Data documentation

Documenting your data

Data documentation aims to describe the collected data to make it easier to use, retrieve and manage. Data documentation takes various forms and describes the data on multiple levels. The description of the dataset and data object is also referred to as metadata, i.e. data about the data. One way to do add metadata is to attach a readme file to your data. ResearchData NL offers guidance for this. The CESSDA has made very detailed guidance available for creating documentation and metadata for your data.

An image layering five different kinds of metadata, with the FAIR principles on the outside, followed by discipline metadata standards, project documentation, metadata data set, and metadata data object.

In addition to describing their own datasets and objects, researchers can cross-refer to the project proposal where other researchers can find information about the research, e.g. aims and goals, methodology and data collection, the persons responsible for the project etc.

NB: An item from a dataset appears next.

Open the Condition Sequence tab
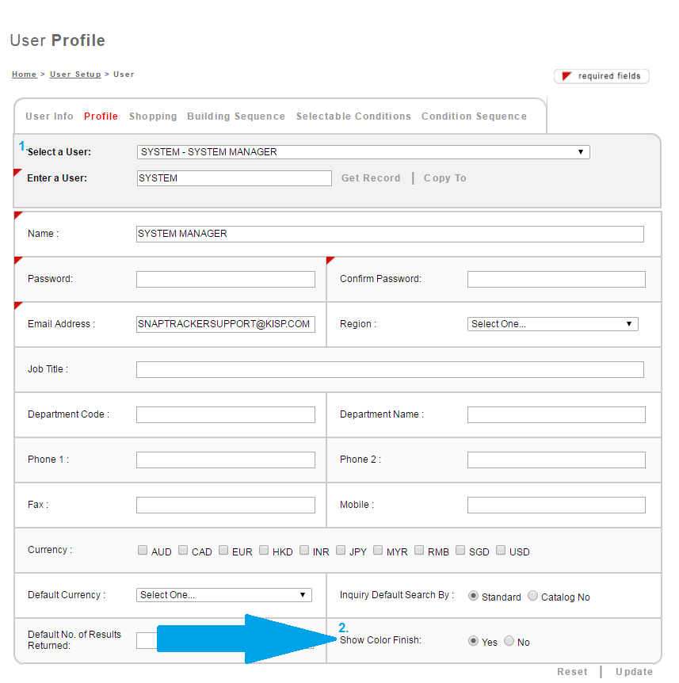 (x=474, y=116)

The type of research and the nature of the data also influence what kind of documentation is necessary.

Different types of data are governed by different standards (see also the image above), and these should be taken into account when documenting data. These requirements include, but are not limited to:

  1. FAIR data principles: the set of principles (Findable, Accessible, Interoperable, Reusable) for data exchange.
  2. Disciplinary metadata standards: guidelines for documenting data. This can refer to the dataset documentation, the object description, or both. Disciplinary metadata standards can document the dataset as a whole or as a data object (see number 5).
  3. Project documentation: the description of a project involving data collection. This documentation is often used for research verification and provenance.
  4. Metadata dataset: the description of a dataset, often used for discovering datasets within a repository.
  5. Metadata of a data object: name definition of a data object, often set up by the researcher to structure data or by the research group for collaboration during the project.

Codebooks

A codebook is a technical description of the data that were collected for a particular purpose in one or more datasets. It describes how the data are arranged in the computer file or files and what the parts or variables (numbers and letters) mean. A good description may also include specific instructions on how to use and interpret the data properly.

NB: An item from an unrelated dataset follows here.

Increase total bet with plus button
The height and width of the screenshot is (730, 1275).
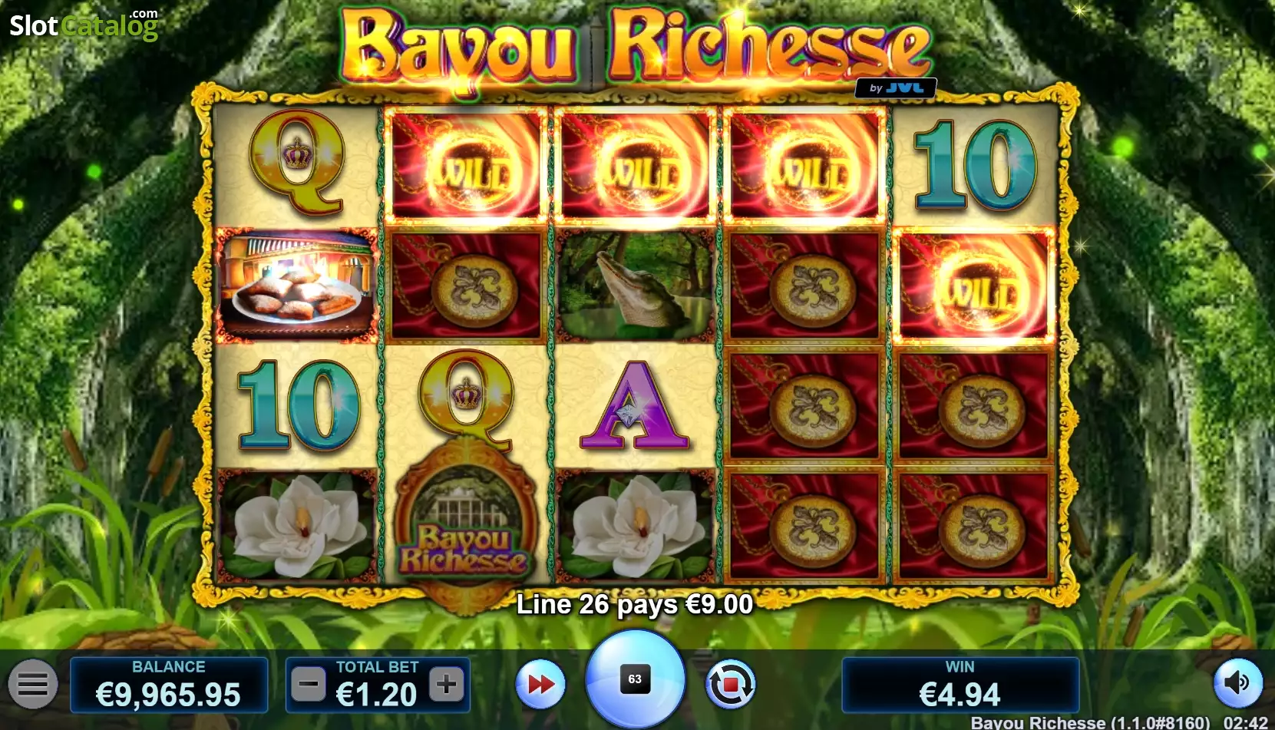coord(447,684)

A low resolution screenshot of a spreadsheet

Like any other kind of “book,” some codebooks are better than others. The best codebooks include the following elements:

  • Description of the study: who did it, why they did it, how they did it
  • Sampling information: what was the population studied, how was the sample drawn, what was the response rate
  • Technical information about the files themselves: number of observations, record length, number of records per observation, etc.
  • Structure of the data within the file: hierarchical, multiple cards, etc.
  • Details about the data: the meaning of the variables, whether they are character or numeric, and if numeric, what format
  • Text of the questions and responses: some even include how many people responded a particular way.

More information about codebooks can be found on the website of the Kent State University Library (specifically useful if you want to create a codebook in SPSS) and on the website of the Data Documentation Initiative (specifically useful for researchers in the social sciences).